Where: Piper Spit, Burnaby Lake (Burnaby), Tlahutum Regional Park (Coquitlam)
Weather: Party sunny, some showers, bonus hail, 7°C

Piper spit

A goose on the field near Cariboo Dam, suspicious of me taking its photo.

With a narrow window of possibly decent weather, we decided to do a quick afternoon of birding at Piper Spit and take our chances. The weather held for the most part, with the sun poking out at times, though we did get the occasional and rather brief cloudburst (literally, ten seconds of rain, then it would stop). As we crossed over the dam upon exiting, it got fun with hail as well.

But despite the lack of song birds (I managed to catch all of one song sparrow), the waterfowl were still out in force, with the lake level higher and the land mass east of the pier temporarily reduced to two small islands, which the crows and gulls seemed to be fighting over. The shorebirds were gone, departed to other shallows.

Even the blackbirds seemed to be mostly hidden, with bunches chattering in the trees, but mostly out of sight.
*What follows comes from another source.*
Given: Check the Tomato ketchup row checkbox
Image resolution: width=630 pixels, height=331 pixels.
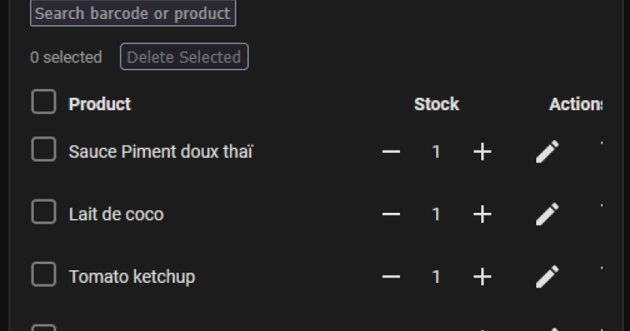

The usual gang were out in abundance, though a lot were acting a bit snippy, with lots of tail biting and such (hence the title, because ducks don’t care about you if you’re in their section of the lake). Several geese were acting berserk, which is almost comforting in these troubling times.

It was Sunday, so the number of people shouldn’t have been a surprise, but still, it surprised me. Most started clearing out mid-afternoon when it seemed clear (ho ho) that the weather was shifting.

And we got treated to a Douglas squirrel being adorable, so in the end it was fine overall.

Tlahutum Regional Park

Coquitlam River, looking dark ‘n moody.

We skipped the community garden and a glance later confirmed ponds a-plenty throughout, so it would not have been easy to navigate without getting into the muck. Plus, the flowerbeds are still too fallow to be attracting birbs.

The waterways along the trails did yield a few species we didn’t see at Piper Spit, namely some gadwalls and, somewhat unusually (for us), a pair of grebes.

It was rather brisk, though. Every shot I took looks cold. The bridge over the Coquitlam River had shiny new planks, though. Well, they weren’t shiny, because they’re wood, but they had that fresh wood look to them.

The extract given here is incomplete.